Another form of therapy is electroconvulsive therapy which uses two electrodes to send electricity pulses through the brain. In this procedure, the patient is usually put under general anesthesia for a short period during which the electrodes are placed on the temples to induce a seizure (Ghaemi, 2008). This method is usually used to treat severe cases of major depression that have failed to respond to psychotherapy, antidepressant medication and supportive interventions. This form of therapy yields immediate results and is useful in emergency cases where the patient is very suicidal or where the depression has led the patient to stop drinking and eating. In the short term this method yields good results compared to pharmacotherapy but cases of relapse are high following electrocompulsive therapy. Common side effects of this method include long term and short term loss of memory, headache and disorientation.

Other somatic treatment methods of depression include the repetitive transcranial magnetic stimulation method and vagus nerve stimulation (Mind Care Centers, 2010). Repetitive transcranial magnetic stimulation is a therapy technique in which strong magnetic fields are applied on the head to reach the brain. It is used to treat depression that does not respond to treatment as well as uncomplicated depression (Ghaemi, 2008). The technique of stimulating vagus nerve is also another therapy for drug resistant depression.

To treat bipolar mood disorders, the same therapies that are used to treat depression are used. The most recommended treatment plans for treating bipolar disorder is counseling and psychotherapy. Psychotherapy for this mood disorder is administered to both the patients and their family members to enable them to lower the risk of suicide as well as help them adjust. Chinese herbs are another form of therapy that is used on patients with bipolar disorders and helps to stabilize moods. Biofeedback is another therapy that is used on these kinds of patients and is effective in controlling the patients symptoms for example racing thoughts, irritability, sleep problems and lack of self control. In this technique a diet that is low in vanadium and with a high level of vitamin C is used to reduce depression in the patients (Ghaemi, 2008). Allopathic method uses medication to treat bipolar disorder. It usually comprises of a combination of agents of stabilizing moods and antipsychotics, antidepressants and anticonvulsants. The agents that are used to stabilize mood includes lithium, valproate and carbamazepine. Lithium is used to regulate bipolar depression though it has side effects. Its long term use is not recommended as it can cause hyperthyroidism. Carbamazepine is used to treat cases that are resistant to lithium in combination with other agents of stabilizing moods. Valproate is used to treat patients who have mixed states and those with cycling bipolar that is rapid. It can be used alone or in combination with lithium or carbamazepine. Electrocompulsive therapy can also be used to treat bipolar conditions but only after other methods have failed (MGH hotline, 2006). If it is to be used, it is recommended that it be used in combination with drug therapy.
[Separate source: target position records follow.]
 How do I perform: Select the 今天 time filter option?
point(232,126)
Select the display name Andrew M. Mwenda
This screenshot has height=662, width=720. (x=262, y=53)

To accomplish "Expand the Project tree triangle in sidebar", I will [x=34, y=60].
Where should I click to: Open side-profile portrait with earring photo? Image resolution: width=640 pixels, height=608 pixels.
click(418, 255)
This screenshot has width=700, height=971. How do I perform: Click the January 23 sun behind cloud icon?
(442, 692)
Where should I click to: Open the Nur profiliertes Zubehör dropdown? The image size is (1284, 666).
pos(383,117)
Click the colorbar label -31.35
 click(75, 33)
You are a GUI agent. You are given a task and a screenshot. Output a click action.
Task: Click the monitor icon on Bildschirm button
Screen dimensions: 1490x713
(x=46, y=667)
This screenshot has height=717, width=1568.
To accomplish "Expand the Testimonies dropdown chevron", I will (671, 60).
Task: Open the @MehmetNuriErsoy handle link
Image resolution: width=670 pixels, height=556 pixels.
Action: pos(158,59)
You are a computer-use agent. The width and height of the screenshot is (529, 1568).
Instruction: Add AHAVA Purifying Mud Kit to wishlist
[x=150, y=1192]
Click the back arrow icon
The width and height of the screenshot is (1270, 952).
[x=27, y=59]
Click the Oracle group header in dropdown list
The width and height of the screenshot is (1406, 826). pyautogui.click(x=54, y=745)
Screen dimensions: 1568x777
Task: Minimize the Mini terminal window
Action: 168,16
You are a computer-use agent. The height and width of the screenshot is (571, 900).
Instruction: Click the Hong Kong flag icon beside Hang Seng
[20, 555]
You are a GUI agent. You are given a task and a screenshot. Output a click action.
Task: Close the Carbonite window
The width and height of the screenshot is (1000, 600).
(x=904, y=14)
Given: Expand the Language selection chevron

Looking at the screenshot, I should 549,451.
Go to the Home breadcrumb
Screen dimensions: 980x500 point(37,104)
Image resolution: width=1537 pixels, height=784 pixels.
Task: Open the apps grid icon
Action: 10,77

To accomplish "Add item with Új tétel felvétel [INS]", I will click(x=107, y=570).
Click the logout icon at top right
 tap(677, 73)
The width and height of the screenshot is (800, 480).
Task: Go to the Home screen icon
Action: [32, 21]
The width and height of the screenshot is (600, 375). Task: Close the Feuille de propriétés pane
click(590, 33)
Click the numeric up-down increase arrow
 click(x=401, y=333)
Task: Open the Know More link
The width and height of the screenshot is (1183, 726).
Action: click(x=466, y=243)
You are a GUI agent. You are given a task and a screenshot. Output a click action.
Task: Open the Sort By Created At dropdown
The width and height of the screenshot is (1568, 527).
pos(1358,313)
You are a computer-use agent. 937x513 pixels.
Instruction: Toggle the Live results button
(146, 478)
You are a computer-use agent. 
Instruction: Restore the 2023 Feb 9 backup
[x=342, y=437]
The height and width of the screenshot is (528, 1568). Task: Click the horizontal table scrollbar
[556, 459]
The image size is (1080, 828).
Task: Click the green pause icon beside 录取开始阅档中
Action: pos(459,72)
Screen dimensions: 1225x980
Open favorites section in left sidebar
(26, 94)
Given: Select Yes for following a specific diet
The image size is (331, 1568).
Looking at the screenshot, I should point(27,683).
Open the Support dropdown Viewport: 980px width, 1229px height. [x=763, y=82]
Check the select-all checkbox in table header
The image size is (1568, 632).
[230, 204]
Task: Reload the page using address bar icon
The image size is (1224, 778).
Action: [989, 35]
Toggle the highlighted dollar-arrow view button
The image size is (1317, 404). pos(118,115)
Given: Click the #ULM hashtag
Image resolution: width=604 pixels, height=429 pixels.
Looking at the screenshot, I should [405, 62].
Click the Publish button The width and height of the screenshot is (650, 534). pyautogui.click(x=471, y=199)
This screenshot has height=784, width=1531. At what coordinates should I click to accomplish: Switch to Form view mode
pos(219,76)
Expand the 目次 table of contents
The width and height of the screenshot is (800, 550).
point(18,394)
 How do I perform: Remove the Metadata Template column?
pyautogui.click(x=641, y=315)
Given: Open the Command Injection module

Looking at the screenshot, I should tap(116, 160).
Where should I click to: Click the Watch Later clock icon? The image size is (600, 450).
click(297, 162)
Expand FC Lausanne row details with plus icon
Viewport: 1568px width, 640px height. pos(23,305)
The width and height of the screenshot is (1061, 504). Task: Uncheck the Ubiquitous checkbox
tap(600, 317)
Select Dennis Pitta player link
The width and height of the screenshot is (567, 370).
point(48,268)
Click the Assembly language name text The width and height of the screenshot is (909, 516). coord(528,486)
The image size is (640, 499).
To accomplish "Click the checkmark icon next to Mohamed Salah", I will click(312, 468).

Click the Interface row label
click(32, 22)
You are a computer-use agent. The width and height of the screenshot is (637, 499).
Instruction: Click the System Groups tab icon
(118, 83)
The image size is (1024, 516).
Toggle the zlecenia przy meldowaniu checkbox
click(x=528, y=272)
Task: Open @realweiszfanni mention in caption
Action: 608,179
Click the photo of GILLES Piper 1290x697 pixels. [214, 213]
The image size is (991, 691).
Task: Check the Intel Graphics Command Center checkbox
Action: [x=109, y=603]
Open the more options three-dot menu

There are many case studies associated with mood disorders. A case study of a bipolar disorder is a girl aged eight who had been diagnosed with rapid cycling when she was three years (Elster, 2007). She tried many therapies but none was helping and that was when her parents sought other options. They adopted a supplement program that included minerals and vitamins and this improved her condition (Elster, 2007). A case study of the major depressive disorder is a case of Alex whose behavior had changed when his parents were getting a divorce (Kids Behavior, 2010). He had problems sleeping and was generally fussy. During treatment, Alex said that he was stupid and that he wished to die. His psychiatrist recommended both family and individual therapy and Alexs mood improved (Kids Behavior, 2010).